*** Opening Extracted information ***

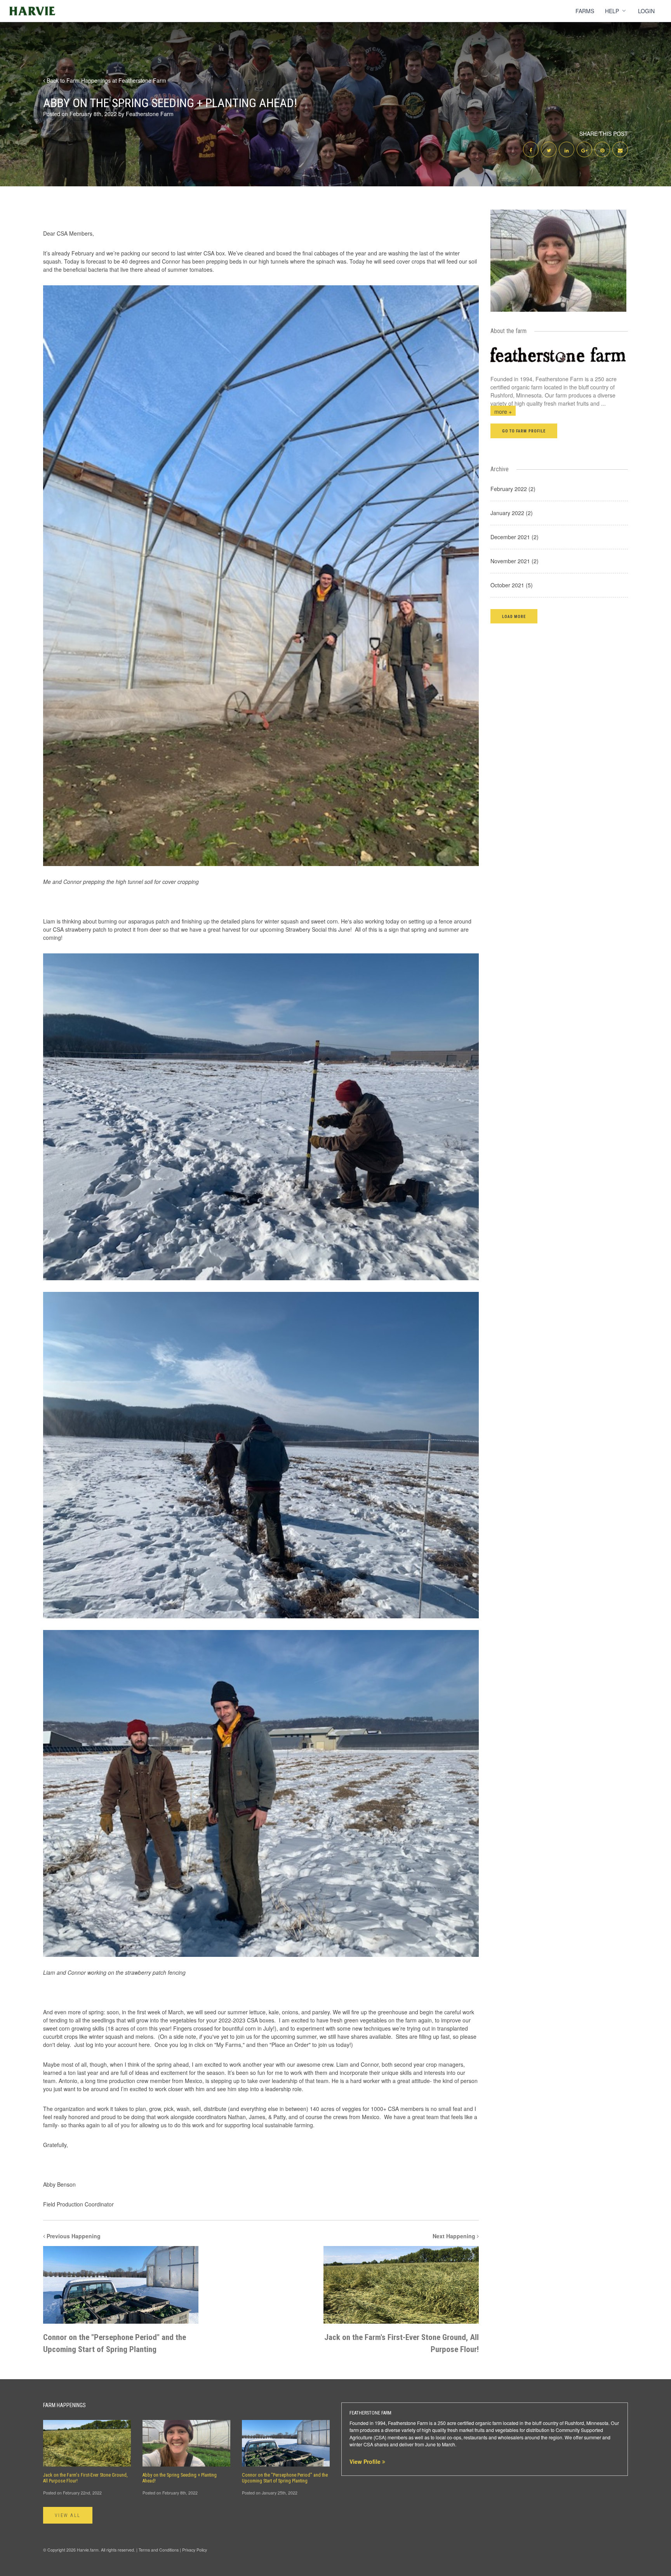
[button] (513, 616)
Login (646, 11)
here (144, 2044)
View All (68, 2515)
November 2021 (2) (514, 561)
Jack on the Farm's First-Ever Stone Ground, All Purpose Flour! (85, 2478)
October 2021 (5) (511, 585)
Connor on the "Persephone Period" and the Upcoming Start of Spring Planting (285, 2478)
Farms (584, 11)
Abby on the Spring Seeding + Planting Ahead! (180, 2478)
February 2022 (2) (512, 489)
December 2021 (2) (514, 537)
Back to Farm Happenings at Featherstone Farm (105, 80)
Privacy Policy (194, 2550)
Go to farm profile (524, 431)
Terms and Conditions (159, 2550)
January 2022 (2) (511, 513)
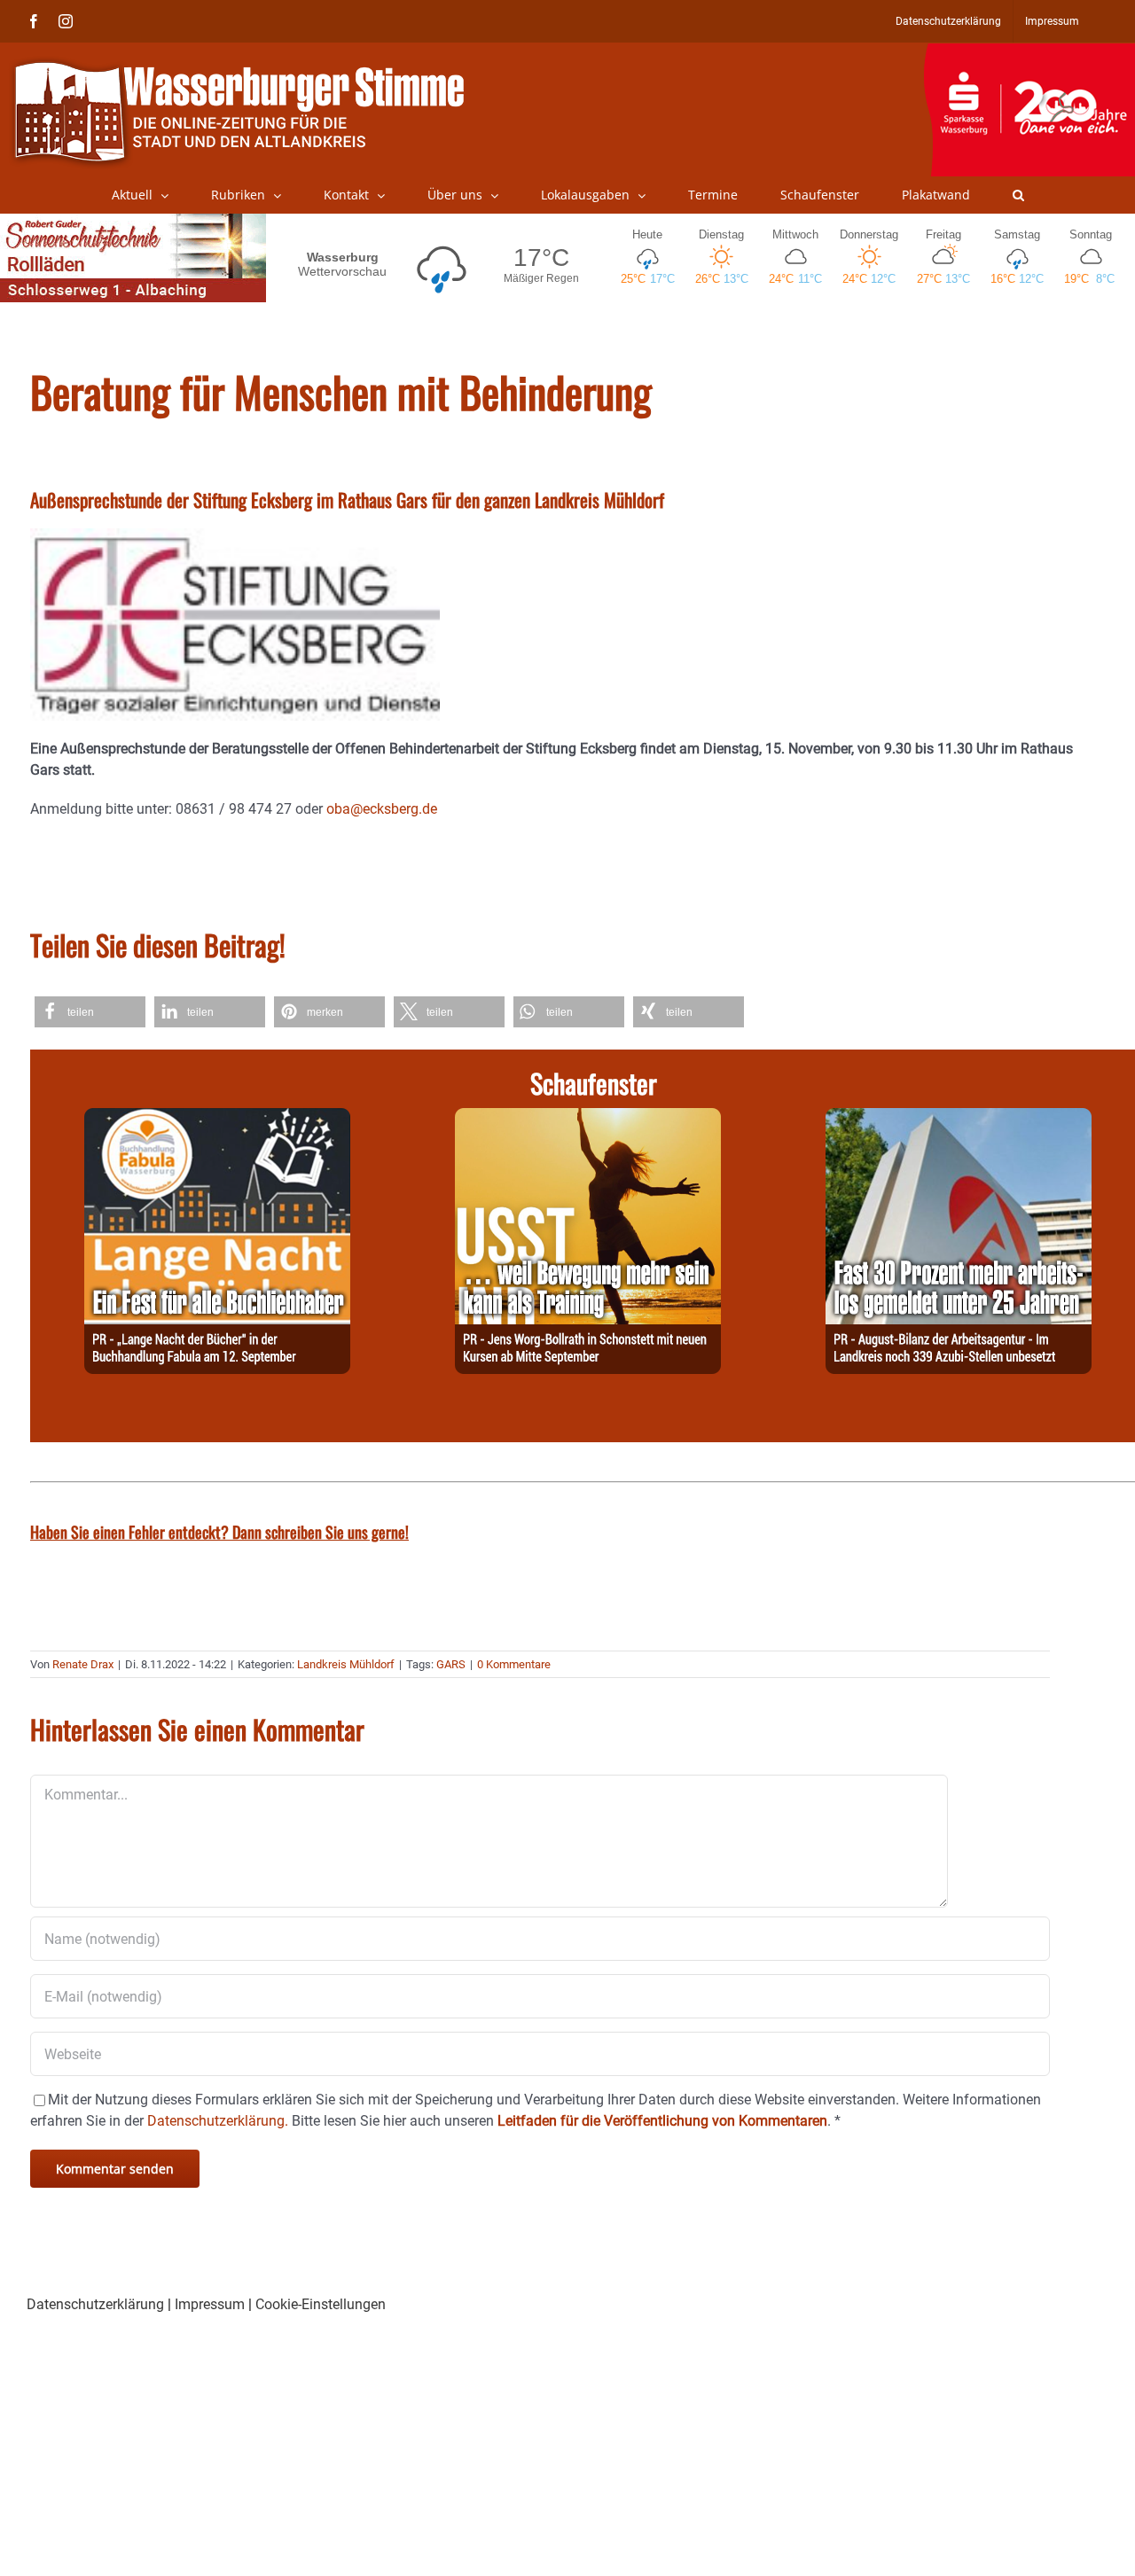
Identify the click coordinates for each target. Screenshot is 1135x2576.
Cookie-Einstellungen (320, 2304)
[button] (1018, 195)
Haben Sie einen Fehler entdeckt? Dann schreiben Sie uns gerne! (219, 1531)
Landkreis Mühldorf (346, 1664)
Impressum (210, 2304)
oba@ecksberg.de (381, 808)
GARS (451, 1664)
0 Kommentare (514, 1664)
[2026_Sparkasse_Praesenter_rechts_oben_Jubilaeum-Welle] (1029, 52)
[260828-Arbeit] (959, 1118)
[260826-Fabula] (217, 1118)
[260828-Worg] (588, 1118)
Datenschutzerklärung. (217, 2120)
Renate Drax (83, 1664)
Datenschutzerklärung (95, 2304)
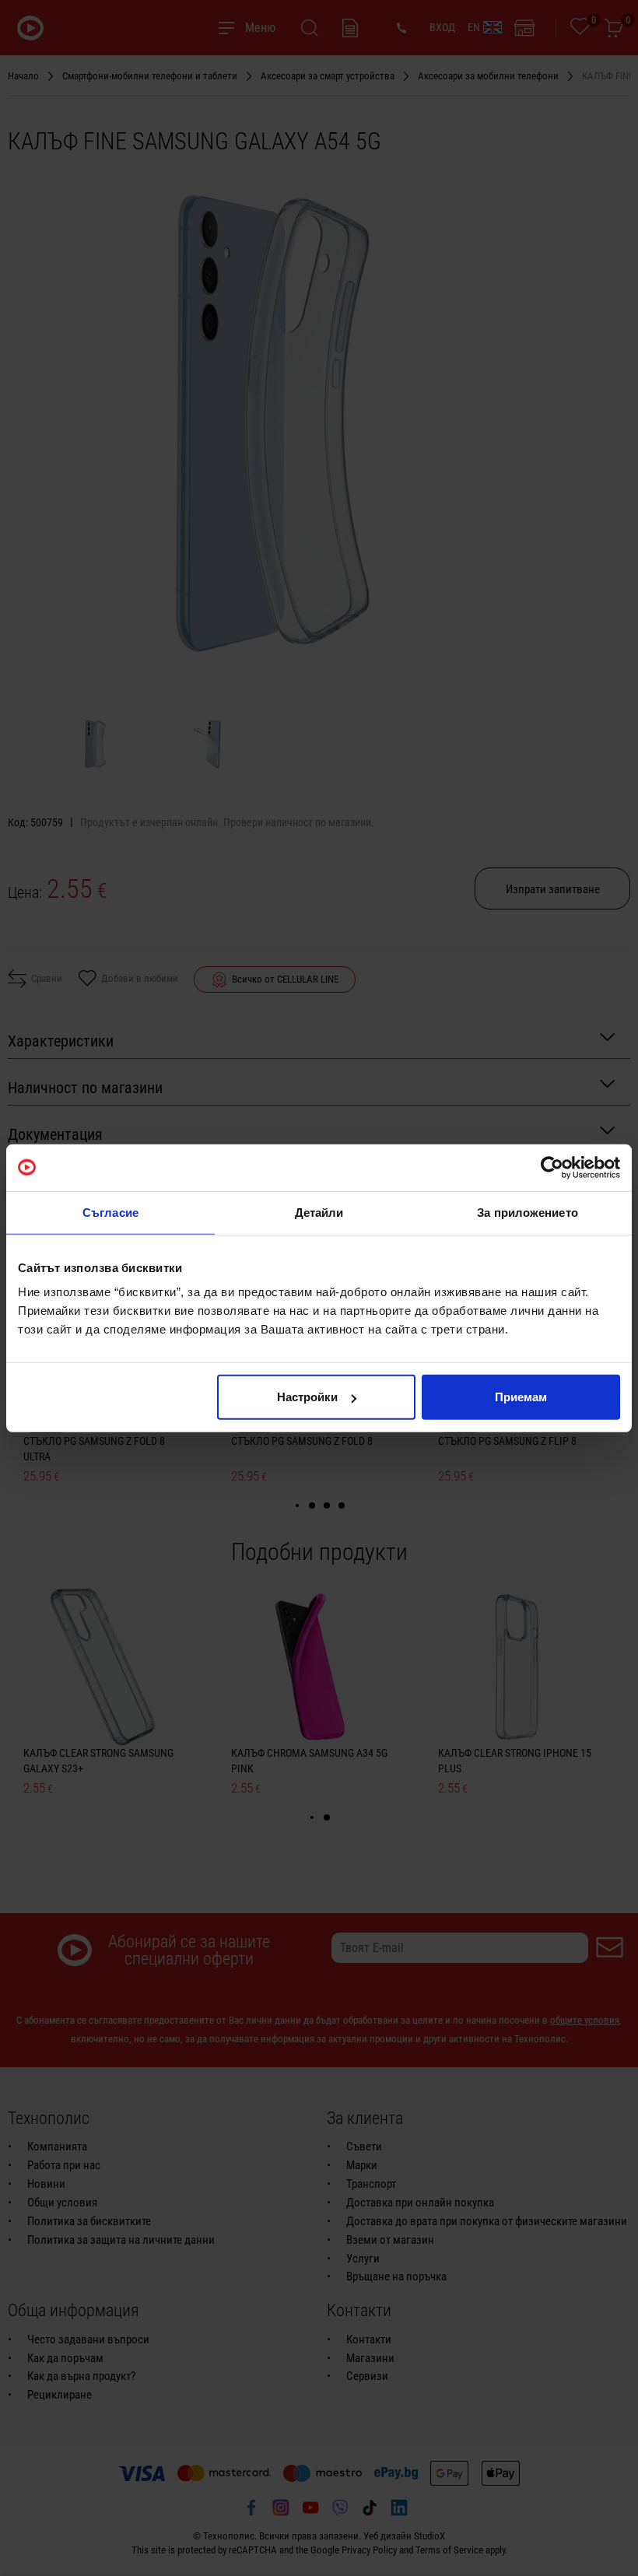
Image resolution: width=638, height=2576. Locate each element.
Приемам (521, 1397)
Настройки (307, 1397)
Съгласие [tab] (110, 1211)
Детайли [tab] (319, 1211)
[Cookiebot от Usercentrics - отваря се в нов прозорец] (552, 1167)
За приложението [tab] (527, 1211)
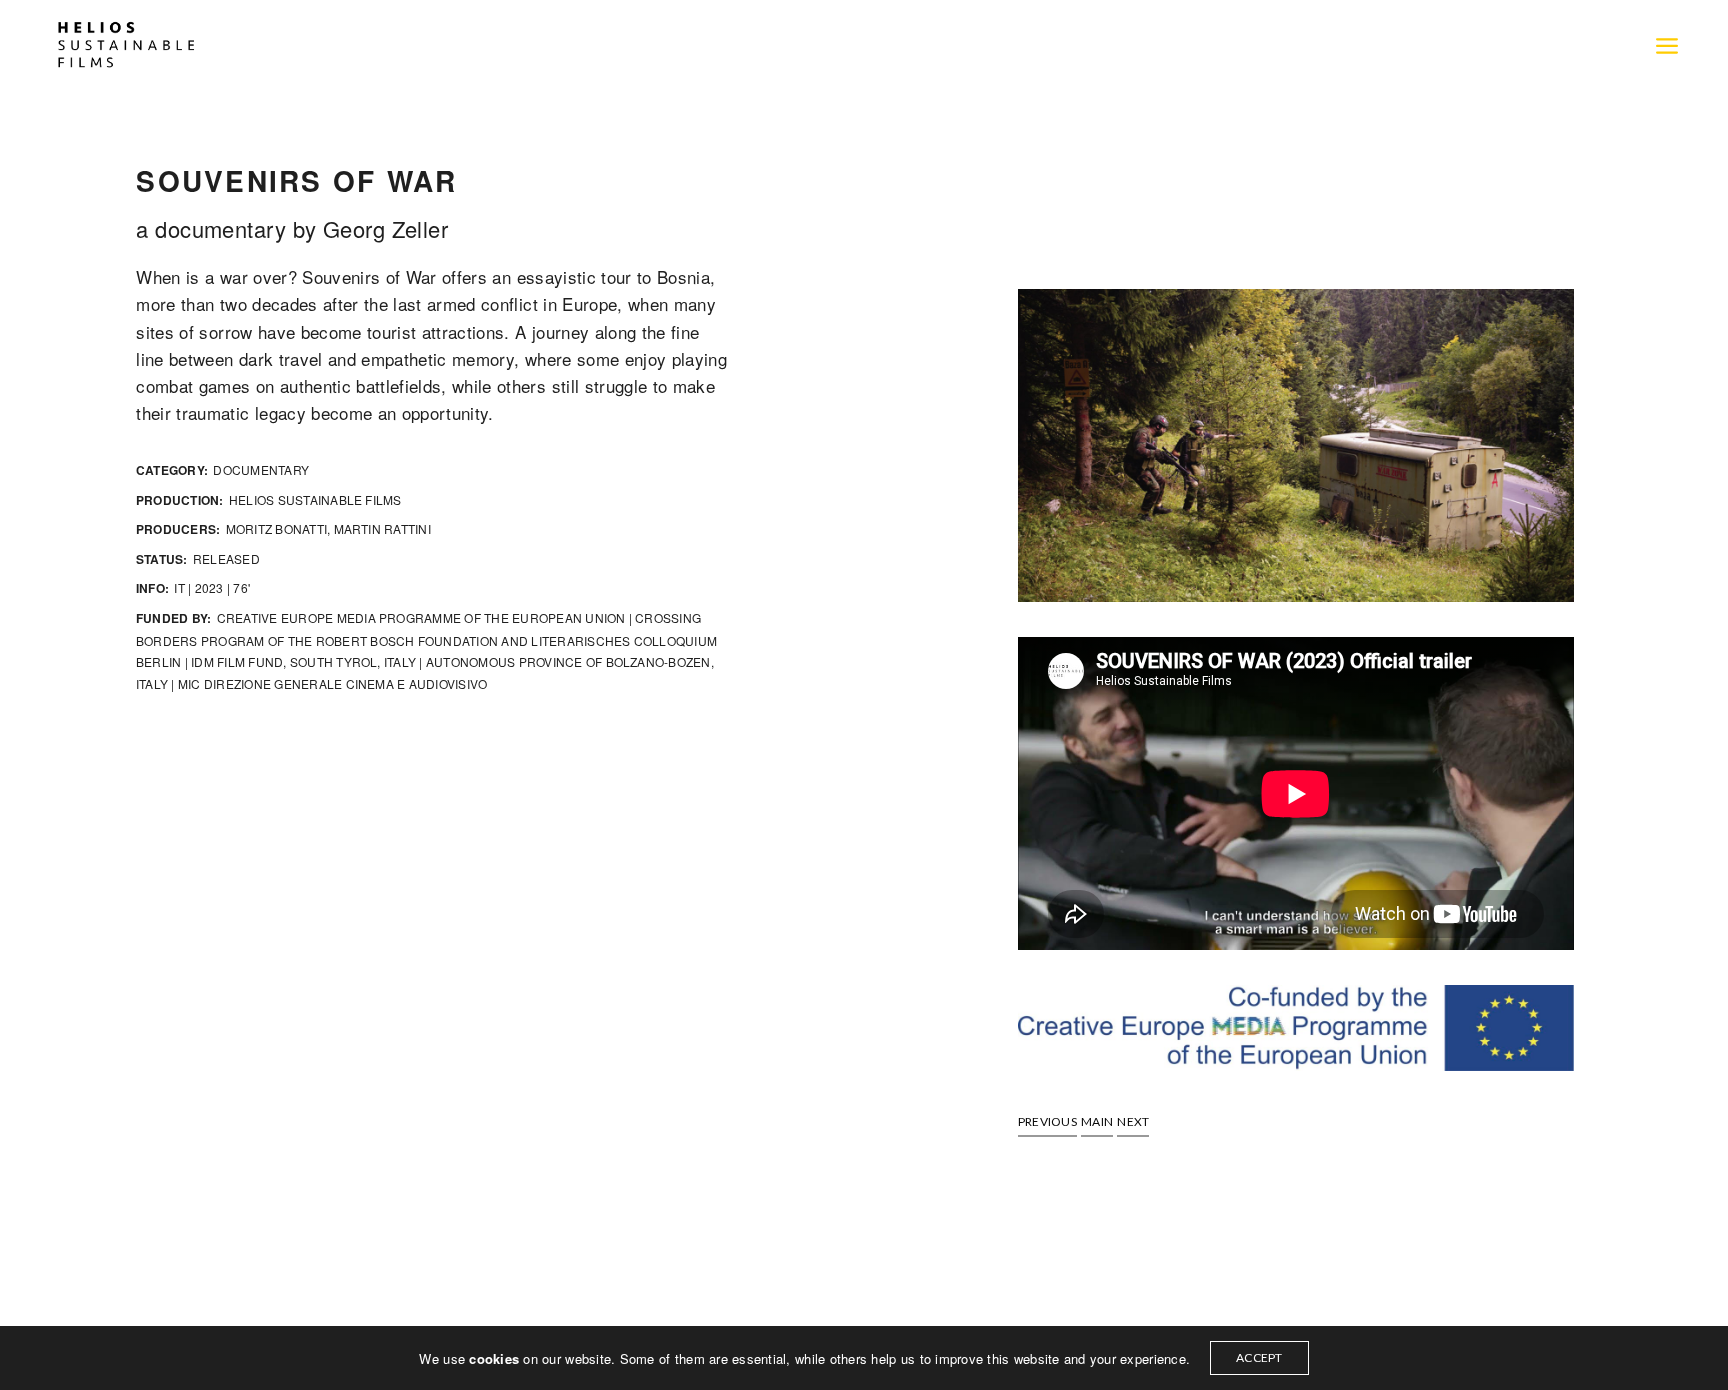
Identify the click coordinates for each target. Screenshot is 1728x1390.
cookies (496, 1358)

*** Closing Extracted information ***

### Your task
Your answer should be a single number: the count of lines in the entries that hold the string "Screenshot".

### Answer box
2